#### [REQUIREMENT]
Beginning at the line that contains "Instruction: Open the", output each line exactly through the end of the records, and drop any pictures.

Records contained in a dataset

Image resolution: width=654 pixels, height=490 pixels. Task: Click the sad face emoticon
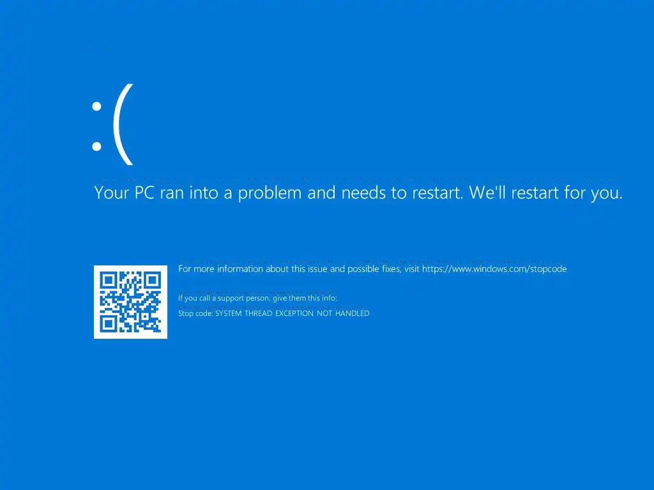(112, 124)
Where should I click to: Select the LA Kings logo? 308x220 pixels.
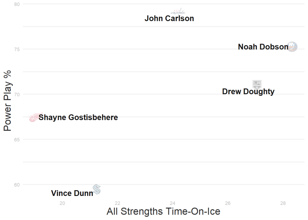click(x=257, y=84)
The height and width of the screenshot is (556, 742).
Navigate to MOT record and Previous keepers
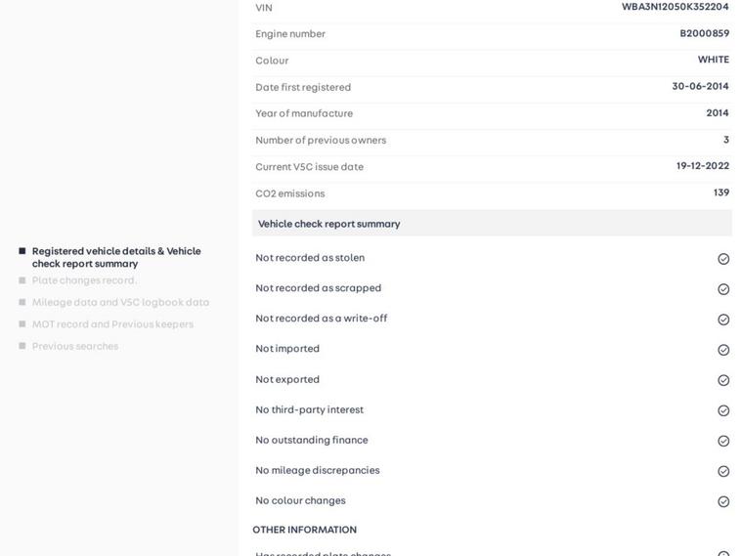pos(112,324)
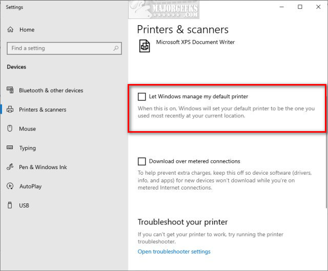Open the Typing settings page
The height and width of the screenshot is (271, 328).
tap(27, 148)
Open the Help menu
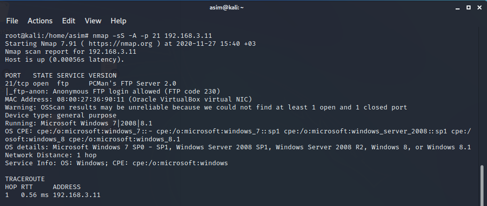The height and width of the screenshot is (206, 487). pos(119,21)
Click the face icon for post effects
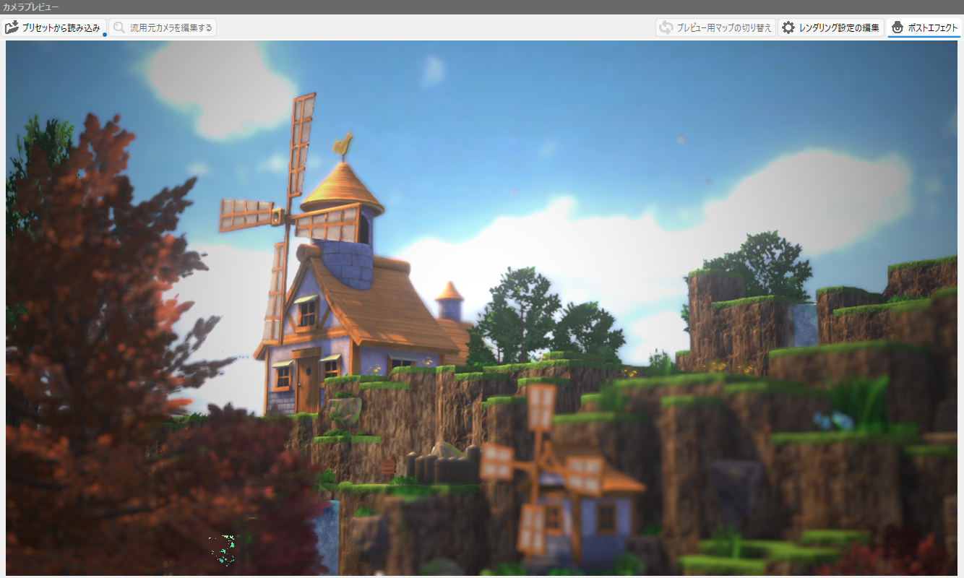This screenshot has width=964, height=578. point(898,27)
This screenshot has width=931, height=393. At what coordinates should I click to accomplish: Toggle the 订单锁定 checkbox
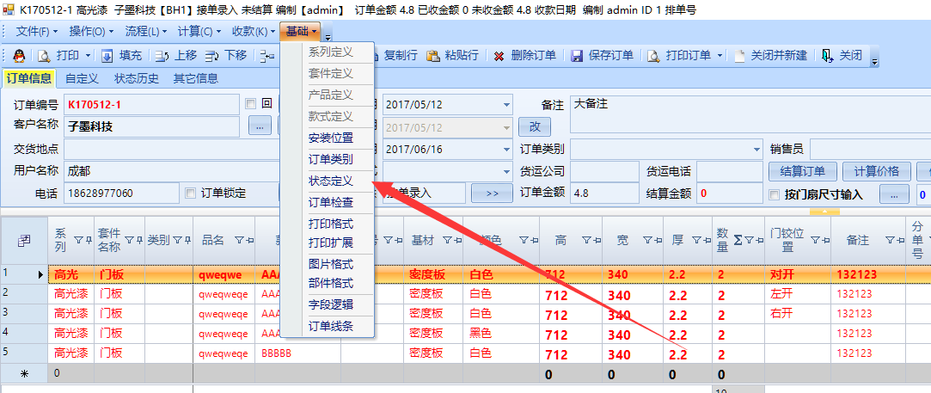click(190, 193)
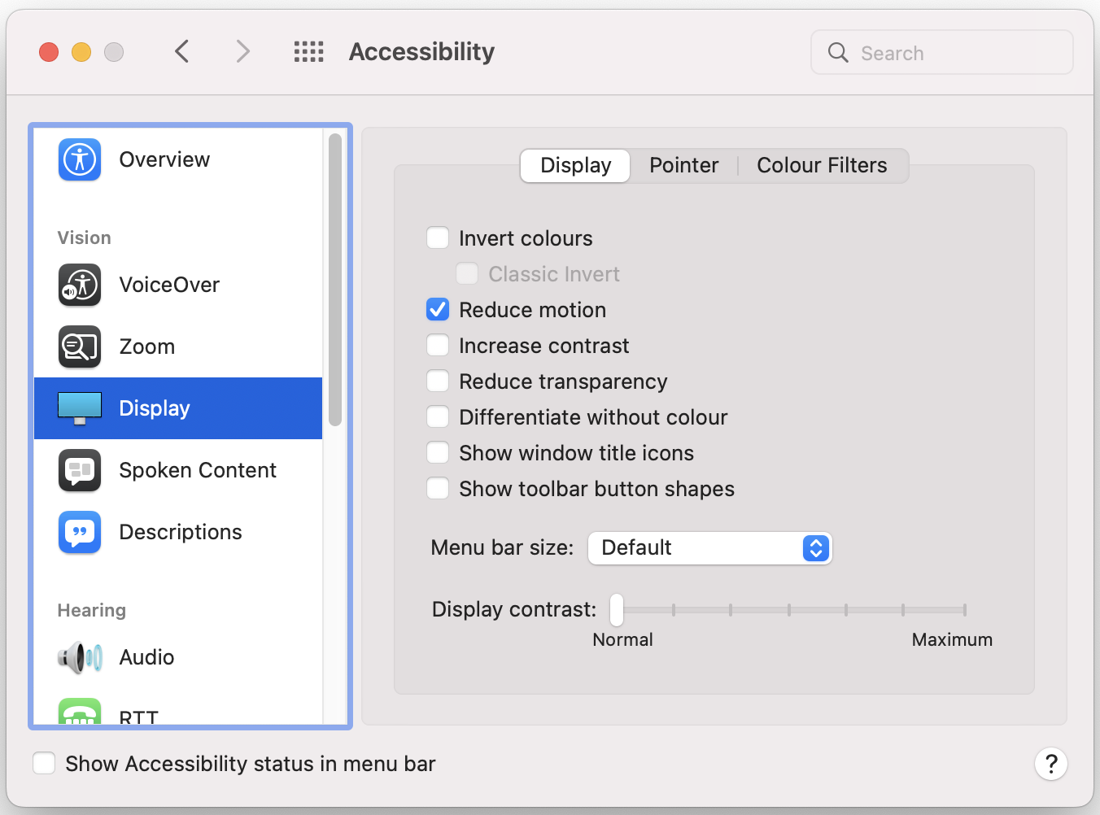This screenshot has height=815, width=1100.
Task: Click the back navigation arrow
Action: point(181,51)
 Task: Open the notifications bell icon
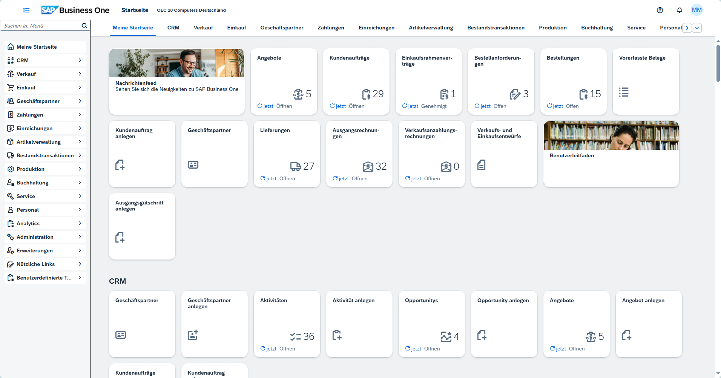(x=679, y=10)
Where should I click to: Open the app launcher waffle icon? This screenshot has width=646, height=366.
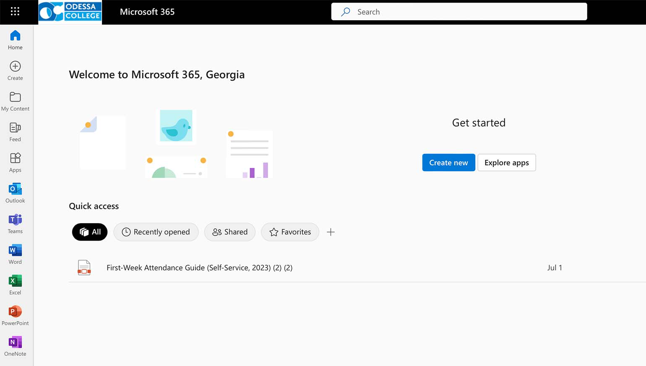[x=15, y=12]

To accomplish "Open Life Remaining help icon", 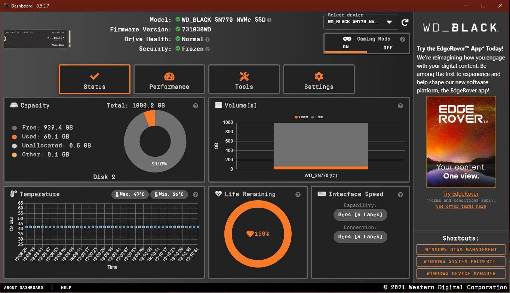I will tap(298, 195).
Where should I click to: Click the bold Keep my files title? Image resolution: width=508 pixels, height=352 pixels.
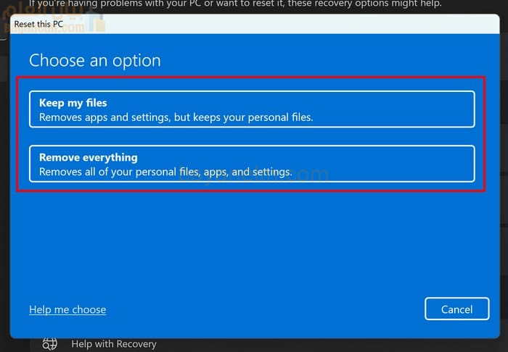pos(73,103)
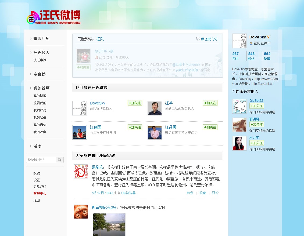Follow 丽晨 in the suggestions panel
The height and width of the screenshot is (236, 304).
[x=256, y=125]
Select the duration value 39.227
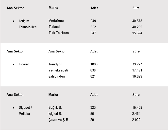This screenshot has width=168, height=130. 137,64
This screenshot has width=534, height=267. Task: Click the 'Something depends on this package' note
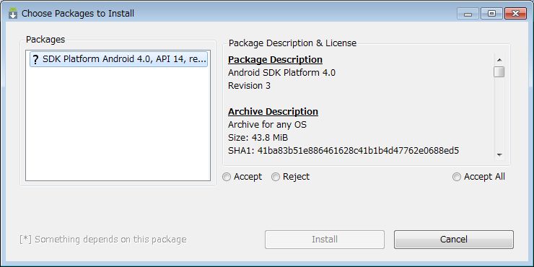click(x=103, y=240)
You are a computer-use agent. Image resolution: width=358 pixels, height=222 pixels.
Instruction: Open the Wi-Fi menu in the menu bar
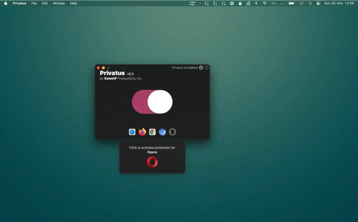(265, 3)
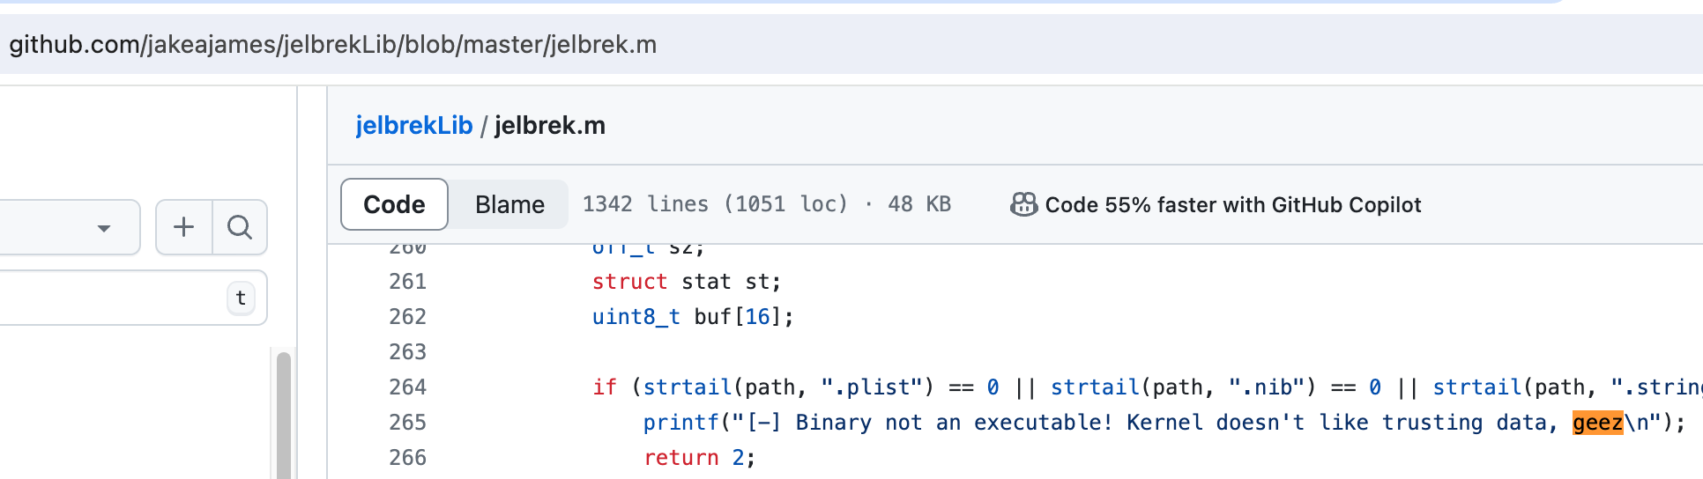Click the GitHub Copilot icon
Image resolution: width=1703 pixels, height=479 pixels.
1023,205
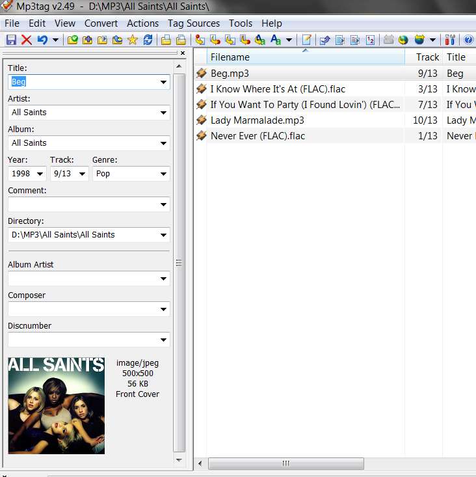
Task: Click the red X remove tag icon
Action: (x=27, y=40)
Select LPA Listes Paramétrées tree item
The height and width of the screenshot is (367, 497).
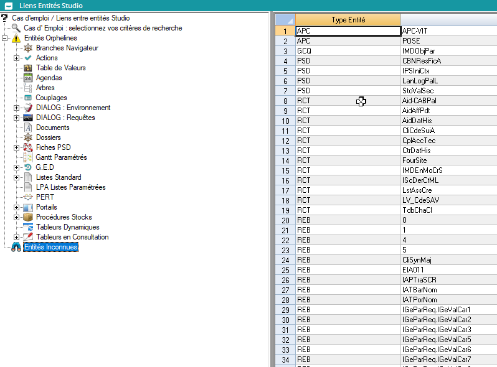(x=70, y=187)
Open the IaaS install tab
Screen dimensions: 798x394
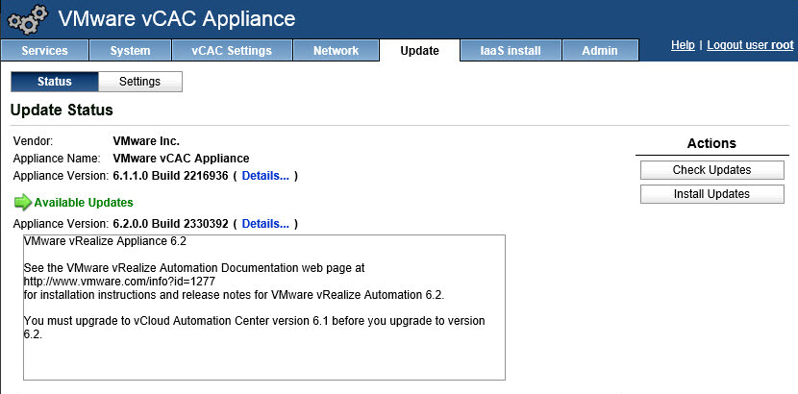coord(511,51)
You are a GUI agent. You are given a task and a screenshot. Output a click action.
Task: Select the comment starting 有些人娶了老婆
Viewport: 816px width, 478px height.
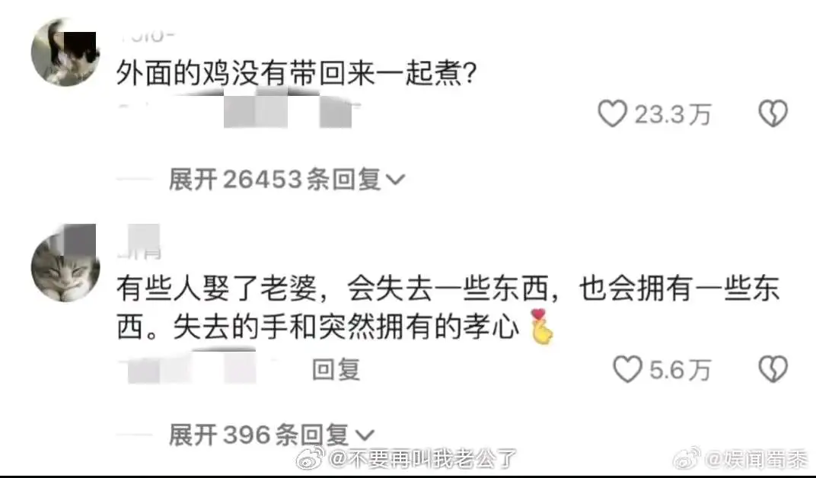pyautogui.click(x=448, y=308)
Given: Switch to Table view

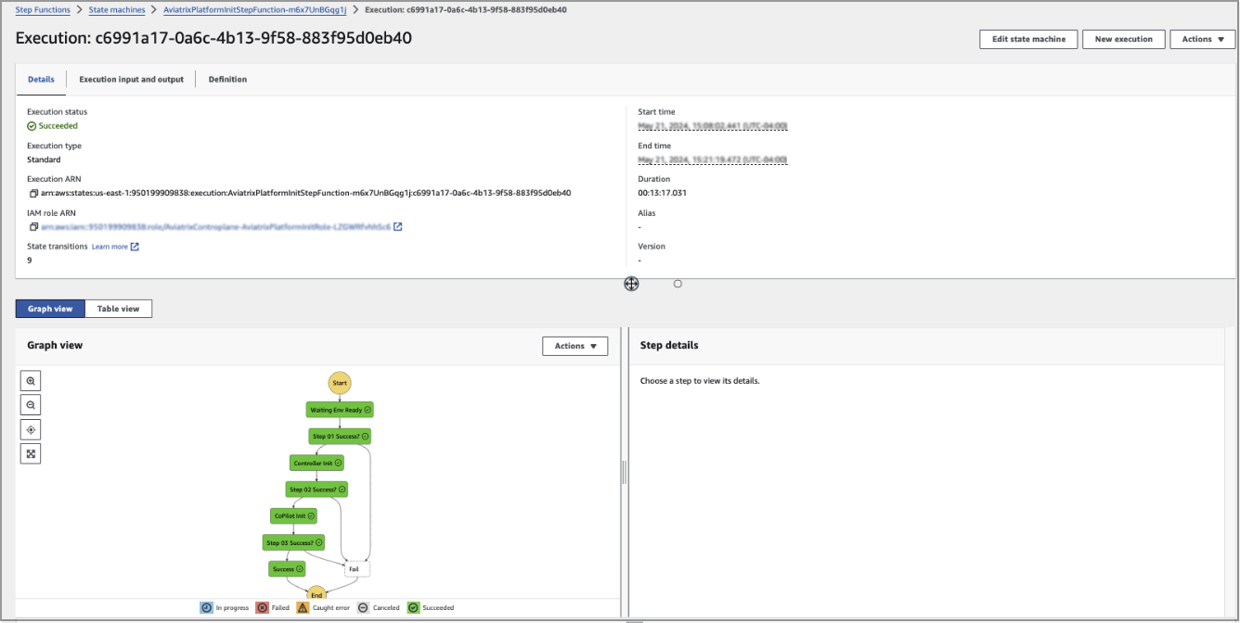Looking at the screenshot, I should click(118, 308).
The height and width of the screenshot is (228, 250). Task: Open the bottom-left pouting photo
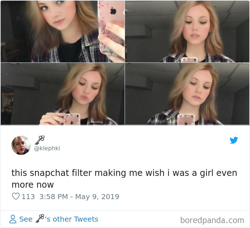(63, 93)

#### [TASK RESPONSE]
Instruction: Open the Wi-Fi menu in the menu bar
(265, 3)
Click the GitHub Copilot icon
Image resolution: width=1703 pixels, height=479 pixels.
1023,205
Task: Click the red X remove tag icon
Action: (x=27, y=40)
Select LPA Listes Paramétrées tree item
The height and width of the screenshot is (367, 497).
(x=70, y=187)
Open the IaaS install tab
Screen dimensions: 798x394
coord(511,51)
You are a GUI agent. You are given a task and a screenshot. Output a click action.
Task: Select the comment starting 有些人娶了老婆
Viewport: 816px width, 478px height.
pyautogui.click(x=448, y=308)
Given: Switch to Table view

Looking at the screenshot, I should click(118, 308).
The height and width of the screenshot is (228, 250). Task: Open the bottom-left pouting photo
(63, 93)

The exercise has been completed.